Stress

Maria Goreti
Chapter #1

Bab 1 Awal mula

Mei 2012

Embun pagi membasahi dedaunan yang membuat silau cahaya matahari. Udara dingin di pagi hari membuat malas untuk beranjak dari tempat tidur yang memberikan kenyamanan. Suara teriakan Ibunya – Ibu Marta membuat Nara membuka matanya. Ia berusaha beranjak dari tempat tidur yang sudah menemani tidurnya semalam. Ia merapikan selimut dan mengambil sikap untuk doa, ketika bangun tidur. Suara teriakan Ibu Marta terdengar menggelegar seisi rumah. 

“Nara, bangun udah siang.” Ibu Marta membuka pintu kamar Nara. 

“Iya, Bu,” sahutnya pelan.

“Hari ini terakhir?”

“Iya, Bu.”

Beliau menutup kembali pintu kamar dan berjalan menuju ke dapur. Nasi goreng serta bekal untuk Nara sudah siap. Terlihat sekali jika Ibu Marta lebih sayang pada Nara daripada kakaknya. Pada dasarnya semua orang tua akan memperlakukan anaknya secara adil.
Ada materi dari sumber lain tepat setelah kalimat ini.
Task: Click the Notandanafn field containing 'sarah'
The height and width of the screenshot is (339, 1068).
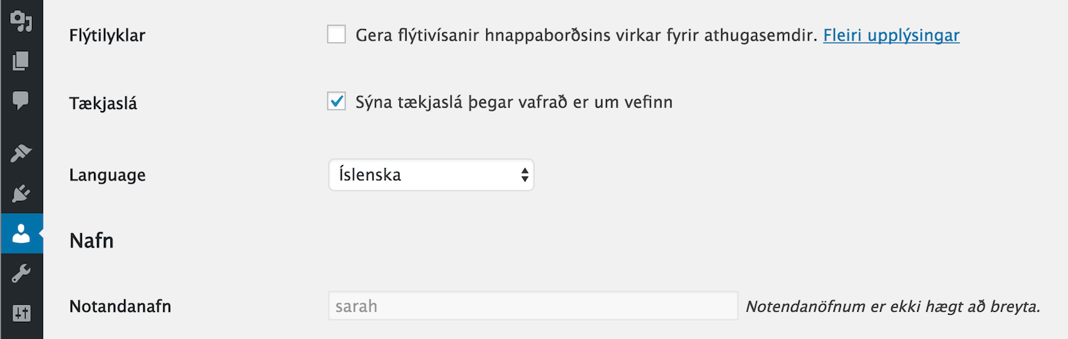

Suara mesin motor menandakan tukang ojek sudah datang. Nara memakai jasa tukang ojek untuk mengantarnya. Tidak bisa dipungkiri jika ia tidak bisa mengendarai motor. 

“Bu, Nara berangkat kerja,” pamitnya. 

“Iya.”

Tukang ojek menyapanya dan menghidupkan mesin motornya. Dalam perjalanan Nara menengadah ke langit, melihat birunya langit hari ini. Semoga hal baik akan terjadi diiring langit yang cerah ditutupi awan sebagai pelindung sinar matahari. 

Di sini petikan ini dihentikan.